Cohort Analysis
A case study showing how I would analyze retention, activation, LTV, sales performance, and churn risk in a growth-stage B2B SaaS business.
Overview
This project uses a synthetic dataset for a fictional B2B workflow automation company.
The product is similar to Zapier, Workato, or n8n: teams use it to connect tools, automate repetitive work, and build no-code workflows.
The dataset covers 24 months of activity across 3,000 customers in SMB, Mid-Market, and Enterprise segments. Each segment has different pricing, retention behavior, activation patterns, and unit economics.
The goal is not just to show charts. The goal is to connect operating data to decisions: where the business is healthy, where the product is leaking, which segments are most valuable, which reps need attention, and which customers should be prioritized for retention.
What I built
The project runs end to end:
- synthetic B2B SaaS dataset
- Postgres schema and SQL analysis
- notebook exploration
- Google Sheets export
- Looker Studio dashboard
- custom Next.js dashboard
The Looker dashboard shows the analysis in a standard BI tool. The Next.js version rebuilds the same analysis with a stronger narrative flow and a more polished product-style interface.
The business questions
The analysis focuses on five operating questions:
- What does retention look like by cohort and segment?

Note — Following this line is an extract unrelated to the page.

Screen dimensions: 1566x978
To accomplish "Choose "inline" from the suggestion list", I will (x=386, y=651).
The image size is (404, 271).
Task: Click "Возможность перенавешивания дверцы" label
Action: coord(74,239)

- Where does the activation funnel break?
- Are the segments economically healthy?
- How are sales reps performing this quarter?
- Which active customers are most at risk of churning?
Key findings
1. Retention
Retention behaves as expected by segment.
SMB customers churn fastest, Mid-Market customers retain longer, and Enterprise customers are the stickiest. SMB average retention falls below 50% by month 14. Mid-Market retention lands at 56% by month 24. Enterprise retention stays above 70% across the full 24-month window.
Next action: investigate the SMB drop-off between months 6 and 14 using churn-reason analysis, exit interviews, and product-usage comparisons between retained and churned SMB customers.
2. Activation
Only 242 of 3,000 signups activate, an 8.1% activation rate.
The biggest issue is the final step in the funnel: workflow built → activated. Customers are willing to create a workflow, but many do not return to use it repeatedly enough to suggest long-term retention.
Earlier drop-offs are expected in B2B SaaS. The workflow-to-activation cliff is the important product issue.
Next action: review the first-workflow experience and identify what prevents repeated usage. Focus on setup friction, workflow quality, integrations, user education, and whether customers reach a clear first “aha” moment.
3. LTV
All three segments clear a 3x LTV/CAC threshold, but Enterprise is the clear standout.
Enterprise customers have much higher lifetime value and stronger retention, which means the business should consider reweighting acquisition resources toward Enterprise while continuing to test whether SMB acquisition remains attractive after churn.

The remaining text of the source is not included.